Poradźcie coś kwiatek  :kwiatek: :kwiatek:


Podlaczam sie do pytania, bo mam niestety ten sam problem...
Miałam się wybrać do Naturhouse, ba, nawet zapisana byłam, ale naczytałam się opinii w internecie i trochę zraził mnie fakt konieczności wydawania X zł na te wszystkie suplementy (osobiście za nimi nie przepadam, nie wierzę w specyfiki w tabletkach na odchudzanie). Przeczesuję wątek, ale sprawdzić przeszło 220 stron to ponad moje siły 😉 Publikowała tu któraś z użytkowniczek którąś z proponowanych przez nich diet? Jeśli nie to byłaby szansa, żeby ktoś się podzielił? 😡 :kwiatek:
Od 1,5 tygodnia nie mogę biegać i czuję się fatalnie, poza tym nawet jak byłam w formie biegowej i zobaczyłam swoje zdjęcia to.... 😵 Niby jem wybitnie zdrowo (warzywa, produkty pełnoziarniste, nabiał, owoce, płatki owsiane, zero słodyczy, fast foodów i smażonego), ale chyba robię coś źle... Może jem nieodpowiednie dla siebie produkty? Może za bardzo kalorycznie? Bo jakoś ciężko mi zaakceptować fakt, że taka po prostu jestem 😉
moja znajoma bardzo dużo schudła z naturhousie. to jest tak, że masz normalnie dietę dopasowaną do Twoich potrzeb, czyli np. pamietam, ze jak mówiła, że np. beda czyjes urodziny i ona nie widzi tego, że np. nie zje tortu, to dieta byla tak dopasowywana, zeby kalorycznie mogla sobie na to pozwolic. a te suplementy to np. na zatrzymaną wodę.
mam pytanie dotyczące zdrowego/dietetycznego odżywiania - jak to jest z gotowymi mieszankami warzyw mrożonych(takich na patelnię)? można?
Moja dietetyczka jak najbardziej zalecała zimą mrożonki.
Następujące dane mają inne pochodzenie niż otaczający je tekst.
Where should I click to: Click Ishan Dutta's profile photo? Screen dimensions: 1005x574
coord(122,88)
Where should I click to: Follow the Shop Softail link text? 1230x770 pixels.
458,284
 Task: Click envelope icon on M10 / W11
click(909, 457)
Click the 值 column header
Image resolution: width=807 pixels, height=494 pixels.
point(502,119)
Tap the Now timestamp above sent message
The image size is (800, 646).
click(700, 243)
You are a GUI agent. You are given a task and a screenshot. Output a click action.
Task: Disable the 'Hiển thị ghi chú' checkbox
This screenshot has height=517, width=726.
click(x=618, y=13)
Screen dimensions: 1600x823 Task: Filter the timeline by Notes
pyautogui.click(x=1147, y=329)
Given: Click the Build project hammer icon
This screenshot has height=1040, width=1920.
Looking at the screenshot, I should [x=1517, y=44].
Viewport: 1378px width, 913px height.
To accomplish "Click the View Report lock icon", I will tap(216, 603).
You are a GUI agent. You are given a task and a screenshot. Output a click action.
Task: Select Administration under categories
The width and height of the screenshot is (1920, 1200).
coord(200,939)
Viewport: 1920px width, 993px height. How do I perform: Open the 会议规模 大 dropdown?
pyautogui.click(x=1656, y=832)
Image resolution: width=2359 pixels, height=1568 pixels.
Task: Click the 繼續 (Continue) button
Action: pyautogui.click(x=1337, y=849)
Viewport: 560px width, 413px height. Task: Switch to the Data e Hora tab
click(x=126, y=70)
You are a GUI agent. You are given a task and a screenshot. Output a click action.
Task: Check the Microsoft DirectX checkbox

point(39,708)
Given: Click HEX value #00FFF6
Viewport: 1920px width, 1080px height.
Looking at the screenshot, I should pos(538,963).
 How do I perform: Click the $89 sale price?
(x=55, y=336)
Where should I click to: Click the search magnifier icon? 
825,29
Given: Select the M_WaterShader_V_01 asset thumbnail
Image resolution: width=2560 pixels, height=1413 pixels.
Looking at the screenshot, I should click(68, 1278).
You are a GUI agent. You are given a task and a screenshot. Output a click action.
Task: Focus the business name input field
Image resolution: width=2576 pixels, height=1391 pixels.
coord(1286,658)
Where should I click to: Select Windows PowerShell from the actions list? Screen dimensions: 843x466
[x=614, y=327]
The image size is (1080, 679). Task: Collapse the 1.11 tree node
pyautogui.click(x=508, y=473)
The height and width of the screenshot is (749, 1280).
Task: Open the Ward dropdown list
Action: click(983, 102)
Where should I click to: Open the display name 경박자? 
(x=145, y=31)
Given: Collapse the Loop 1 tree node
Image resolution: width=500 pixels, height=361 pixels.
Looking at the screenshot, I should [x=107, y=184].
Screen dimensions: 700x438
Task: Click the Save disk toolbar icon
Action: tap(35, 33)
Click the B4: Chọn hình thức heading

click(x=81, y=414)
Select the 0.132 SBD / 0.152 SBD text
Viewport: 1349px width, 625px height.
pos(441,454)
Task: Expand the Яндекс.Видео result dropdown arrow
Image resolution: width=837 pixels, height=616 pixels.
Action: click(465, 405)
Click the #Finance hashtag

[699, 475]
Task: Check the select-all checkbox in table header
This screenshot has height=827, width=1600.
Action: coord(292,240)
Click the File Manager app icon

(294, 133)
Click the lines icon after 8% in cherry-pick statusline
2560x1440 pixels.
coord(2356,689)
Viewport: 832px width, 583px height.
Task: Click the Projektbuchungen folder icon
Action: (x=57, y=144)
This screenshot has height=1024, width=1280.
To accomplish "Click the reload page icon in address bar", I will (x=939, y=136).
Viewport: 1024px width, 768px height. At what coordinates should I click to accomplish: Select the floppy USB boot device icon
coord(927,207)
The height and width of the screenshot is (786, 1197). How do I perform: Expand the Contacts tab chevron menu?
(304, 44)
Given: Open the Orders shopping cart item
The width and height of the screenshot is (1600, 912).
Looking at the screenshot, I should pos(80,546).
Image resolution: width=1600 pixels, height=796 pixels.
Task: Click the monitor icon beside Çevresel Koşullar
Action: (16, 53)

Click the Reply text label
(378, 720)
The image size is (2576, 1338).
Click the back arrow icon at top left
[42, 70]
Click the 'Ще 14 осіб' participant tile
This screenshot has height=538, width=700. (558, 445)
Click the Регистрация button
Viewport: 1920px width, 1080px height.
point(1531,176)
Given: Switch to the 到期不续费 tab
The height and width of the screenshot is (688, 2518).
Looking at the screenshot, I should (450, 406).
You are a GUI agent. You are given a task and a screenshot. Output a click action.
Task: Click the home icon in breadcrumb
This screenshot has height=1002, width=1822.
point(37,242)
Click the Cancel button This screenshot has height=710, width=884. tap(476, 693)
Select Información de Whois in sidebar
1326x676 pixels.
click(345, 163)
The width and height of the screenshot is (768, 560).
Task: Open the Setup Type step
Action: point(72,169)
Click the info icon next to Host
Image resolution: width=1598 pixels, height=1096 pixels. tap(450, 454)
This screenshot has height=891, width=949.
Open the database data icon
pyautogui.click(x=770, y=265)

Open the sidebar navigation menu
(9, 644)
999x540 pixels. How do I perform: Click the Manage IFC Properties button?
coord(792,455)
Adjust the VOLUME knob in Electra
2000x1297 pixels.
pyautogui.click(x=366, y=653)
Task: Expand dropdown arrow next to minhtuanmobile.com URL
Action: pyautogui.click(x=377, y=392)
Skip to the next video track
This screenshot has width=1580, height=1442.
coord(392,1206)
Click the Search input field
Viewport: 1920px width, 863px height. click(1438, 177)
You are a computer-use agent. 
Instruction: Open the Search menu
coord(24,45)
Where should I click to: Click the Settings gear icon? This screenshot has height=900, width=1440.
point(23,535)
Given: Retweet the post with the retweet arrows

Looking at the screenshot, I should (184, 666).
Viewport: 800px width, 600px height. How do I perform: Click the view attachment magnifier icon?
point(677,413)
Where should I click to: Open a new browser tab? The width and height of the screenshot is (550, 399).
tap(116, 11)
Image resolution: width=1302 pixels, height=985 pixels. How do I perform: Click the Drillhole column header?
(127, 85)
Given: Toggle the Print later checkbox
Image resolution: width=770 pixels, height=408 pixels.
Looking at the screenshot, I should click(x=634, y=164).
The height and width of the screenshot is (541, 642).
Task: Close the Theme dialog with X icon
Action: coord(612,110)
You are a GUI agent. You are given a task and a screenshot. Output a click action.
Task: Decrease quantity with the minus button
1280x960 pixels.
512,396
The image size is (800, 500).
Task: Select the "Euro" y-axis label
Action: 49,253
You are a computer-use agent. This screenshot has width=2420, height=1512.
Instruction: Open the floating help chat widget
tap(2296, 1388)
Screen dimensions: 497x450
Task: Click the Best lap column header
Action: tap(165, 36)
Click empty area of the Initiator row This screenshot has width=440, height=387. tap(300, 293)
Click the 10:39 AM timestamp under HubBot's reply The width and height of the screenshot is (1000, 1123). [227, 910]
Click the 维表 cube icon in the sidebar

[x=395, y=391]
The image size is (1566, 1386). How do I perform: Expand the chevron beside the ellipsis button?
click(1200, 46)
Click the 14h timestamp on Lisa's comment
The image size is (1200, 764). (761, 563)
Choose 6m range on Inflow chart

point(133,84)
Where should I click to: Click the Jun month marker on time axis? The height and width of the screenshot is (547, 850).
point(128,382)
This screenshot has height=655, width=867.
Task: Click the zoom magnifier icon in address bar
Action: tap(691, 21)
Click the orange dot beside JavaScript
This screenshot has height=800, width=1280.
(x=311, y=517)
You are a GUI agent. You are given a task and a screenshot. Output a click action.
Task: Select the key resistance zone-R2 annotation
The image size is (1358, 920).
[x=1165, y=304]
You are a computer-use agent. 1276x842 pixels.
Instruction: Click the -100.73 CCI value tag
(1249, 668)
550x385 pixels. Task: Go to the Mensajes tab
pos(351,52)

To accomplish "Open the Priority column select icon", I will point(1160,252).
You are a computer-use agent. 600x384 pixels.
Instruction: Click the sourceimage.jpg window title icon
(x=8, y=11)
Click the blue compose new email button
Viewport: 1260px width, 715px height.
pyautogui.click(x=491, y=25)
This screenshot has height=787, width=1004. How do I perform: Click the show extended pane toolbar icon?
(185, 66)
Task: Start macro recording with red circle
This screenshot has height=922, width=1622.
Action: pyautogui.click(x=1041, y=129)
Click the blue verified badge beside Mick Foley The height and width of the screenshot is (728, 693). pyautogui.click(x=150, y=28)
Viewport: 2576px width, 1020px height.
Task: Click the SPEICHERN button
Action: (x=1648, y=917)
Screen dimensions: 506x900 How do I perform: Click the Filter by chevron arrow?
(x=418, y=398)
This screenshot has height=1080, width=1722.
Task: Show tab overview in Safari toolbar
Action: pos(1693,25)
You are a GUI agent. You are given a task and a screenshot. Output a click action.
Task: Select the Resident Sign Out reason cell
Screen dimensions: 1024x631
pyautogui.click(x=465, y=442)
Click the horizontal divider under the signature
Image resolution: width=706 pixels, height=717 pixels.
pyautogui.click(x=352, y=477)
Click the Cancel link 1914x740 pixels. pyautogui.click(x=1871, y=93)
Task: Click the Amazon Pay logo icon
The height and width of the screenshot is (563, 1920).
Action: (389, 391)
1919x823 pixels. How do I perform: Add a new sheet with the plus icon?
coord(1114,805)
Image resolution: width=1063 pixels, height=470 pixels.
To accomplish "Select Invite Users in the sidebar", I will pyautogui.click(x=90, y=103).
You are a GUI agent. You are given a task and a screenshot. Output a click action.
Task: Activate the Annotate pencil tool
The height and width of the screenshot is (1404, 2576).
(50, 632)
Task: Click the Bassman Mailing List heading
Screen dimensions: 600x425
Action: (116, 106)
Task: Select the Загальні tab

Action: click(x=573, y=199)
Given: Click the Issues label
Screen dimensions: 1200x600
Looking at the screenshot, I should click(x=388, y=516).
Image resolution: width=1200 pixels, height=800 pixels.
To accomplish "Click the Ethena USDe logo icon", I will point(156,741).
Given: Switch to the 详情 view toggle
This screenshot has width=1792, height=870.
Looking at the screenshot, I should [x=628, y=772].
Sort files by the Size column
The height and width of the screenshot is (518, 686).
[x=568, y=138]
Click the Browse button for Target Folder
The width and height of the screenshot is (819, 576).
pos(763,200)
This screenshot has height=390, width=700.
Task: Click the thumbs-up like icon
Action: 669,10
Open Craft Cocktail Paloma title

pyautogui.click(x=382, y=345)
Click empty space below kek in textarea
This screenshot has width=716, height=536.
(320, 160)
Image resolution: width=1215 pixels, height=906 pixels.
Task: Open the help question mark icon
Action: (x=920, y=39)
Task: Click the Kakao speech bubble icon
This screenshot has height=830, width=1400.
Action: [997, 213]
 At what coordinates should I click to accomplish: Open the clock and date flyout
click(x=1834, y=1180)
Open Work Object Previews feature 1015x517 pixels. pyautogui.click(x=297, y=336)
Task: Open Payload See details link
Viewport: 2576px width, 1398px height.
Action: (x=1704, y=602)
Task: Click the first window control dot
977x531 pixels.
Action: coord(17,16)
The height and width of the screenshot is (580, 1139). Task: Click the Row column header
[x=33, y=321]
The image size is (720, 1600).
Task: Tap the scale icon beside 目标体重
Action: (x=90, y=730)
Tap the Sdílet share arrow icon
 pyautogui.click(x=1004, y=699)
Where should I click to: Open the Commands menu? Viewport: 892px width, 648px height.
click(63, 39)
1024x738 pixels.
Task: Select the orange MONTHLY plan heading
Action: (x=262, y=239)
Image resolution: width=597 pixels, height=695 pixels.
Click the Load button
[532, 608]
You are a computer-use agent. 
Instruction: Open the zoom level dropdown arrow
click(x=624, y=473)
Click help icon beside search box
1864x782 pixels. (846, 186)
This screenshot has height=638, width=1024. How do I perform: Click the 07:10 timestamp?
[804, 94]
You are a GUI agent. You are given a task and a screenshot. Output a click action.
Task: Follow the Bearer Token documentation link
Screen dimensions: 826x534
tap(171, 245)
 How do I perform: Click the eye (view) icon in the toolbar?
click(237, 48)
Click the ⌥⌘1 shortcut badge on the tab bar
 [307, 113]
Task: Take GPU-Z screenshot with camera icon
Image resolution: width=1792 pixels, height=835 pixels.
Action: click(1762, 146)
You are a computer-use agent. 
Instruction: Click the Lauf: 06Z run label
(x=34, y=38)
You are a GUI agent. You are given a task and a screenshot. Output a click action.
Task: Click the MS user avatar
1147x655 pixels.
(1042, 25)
Wiadomo, żeby uważać ze smażeniem, ze względu na ilość tłuszczu. Najlepiej na teflonie i na maluśkiej ilości oleju.
efeemeryda   no fate but what we make.
06 grudnia 2012 16:26
albo na teflonie i wodzie  🥂 nigdy jeszcze nie dodałam tłuszczu do warzywnej mieszanki  😉
ale ja to mam w ogóle skrzywienie po Dukanie  😉
dzisiaj na obiad zrobiłam kuskus z takimi warzywami (na wodzie) i było taaaakie dobre, że zaczęłam podejrzewać coś niezdrowego 😁 dzięki dziewczyny :kwiatek:
Najlepsze są na parze <3
O mamo, PonPon, przeczytałam że zrobiłaś kaktus z warzywami i przez chwilę miałam minę "że co?" 😁

Dokładnie, na parze rządzą! A jakie to zdrowe, sycące i niskokaloryczne 😀
A ja troszeczkę dodaję, bo wówczas polepsza się moim zdaniem smak potrawy. I lubię je troszkę przysmażyć/przypalić/przypiec, tak by miały te warzywa  gdzieniegdzie twardą skórkę.
A jak jest z gestymi sokami typu Kubus? Niby marchewka, jablko i np. brzoskwinia, geste, smaczne, bez zbednego cukru (chyba;p). Dla mnie sa tak geste i sycace, ze taki sok potrafi zastapic maly posilek ;p Mozna? Faktycznie to dobre i zdrowe czy tylko tak mi sie wydaje? 🙂
Angeel, kubuś zawiera syrop glukozowo-fruktozowy
To niedobrze 🙁
Ja czasem kupuję Dizzy z Lidla tam syropu nie ma, ale za to cukier i to pewnie dość sporo, bo dla manie jest za słodki i czasem rozrzedzam wodą :P Owoców 36%, a reszta to woda. Ale ogólnie skład na pewno lepszy niż nie jednych napojów, nektarów czy pseudo soków :P
Osobiście jednak uważam, że będąc na diecie zamiast pic taki sok lepiej jest po prostu zjeść owoc 😉 A pić coś lżejszego.
dziewczyny mam pytanie - jeśli się przewijało to przepraszam i poszukam 😉

może zacznę od tego, że ogólnie nie wyglądam źle, nie najgorzej się czuję we własnym ciele, mężczyźnie się podoba, ale jak wiadomo zawsze coś chciałoby się "poprawić" 😉

czy da się poprawić brzuch (głównie, wiadomo, że przy okazji cała reszta też będzie lepiej wyglądać 😉 ) - ćwiczeniami, dietą, żeby całkiem piersi nie stracić?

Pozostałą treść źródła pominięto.